## EXERCISE AIM
Return every line below as is, leaving out the pictures.

## ENTRIES PROVIDED

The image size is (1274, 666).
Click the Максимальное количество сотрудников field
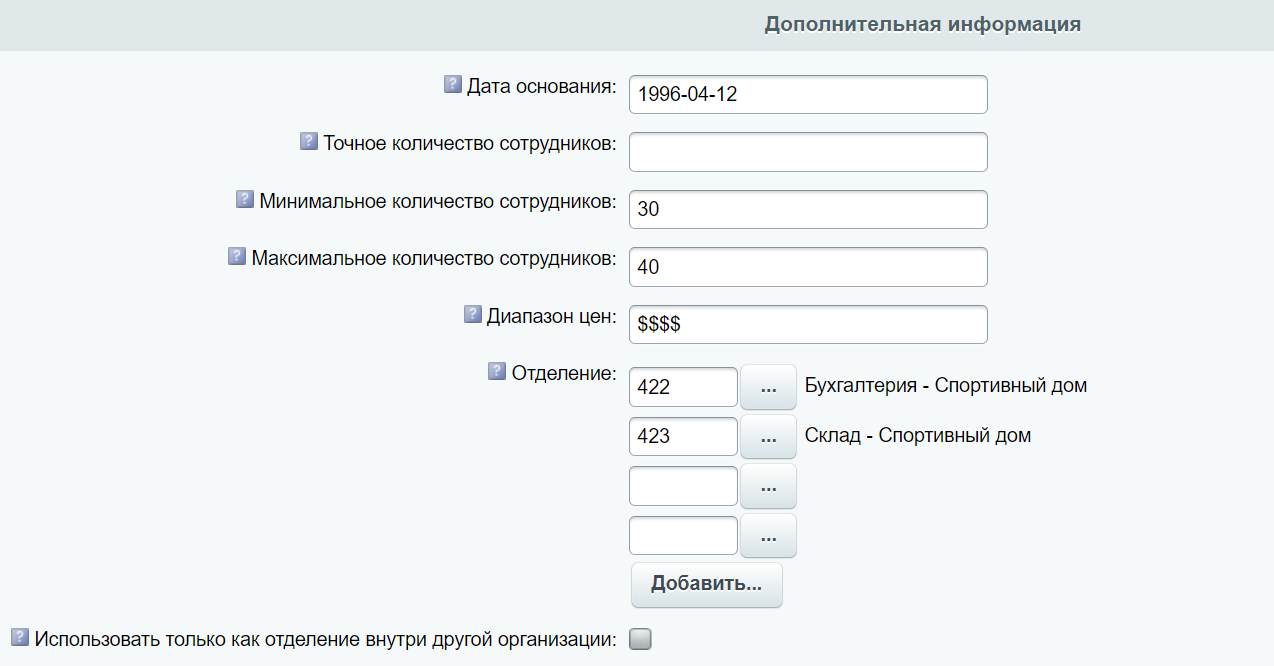808,267
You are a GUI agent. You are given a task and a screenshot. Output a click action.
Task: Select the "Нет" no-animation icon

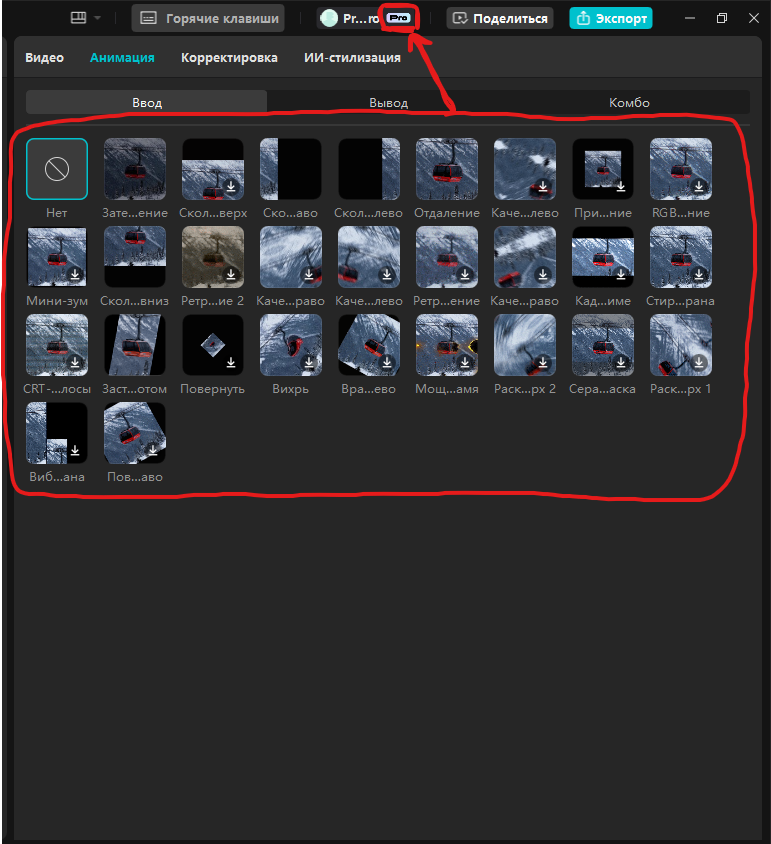coord(57,169)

## TASK RESPONSE
The image size is (1274, 666).
Click the Максимальное количество сотрудников field
808,267
You are a GUI agent. You are given a task and a screenshot. Output a click action.
Task: Select the "Нет" no-animation icon

coord(57,169)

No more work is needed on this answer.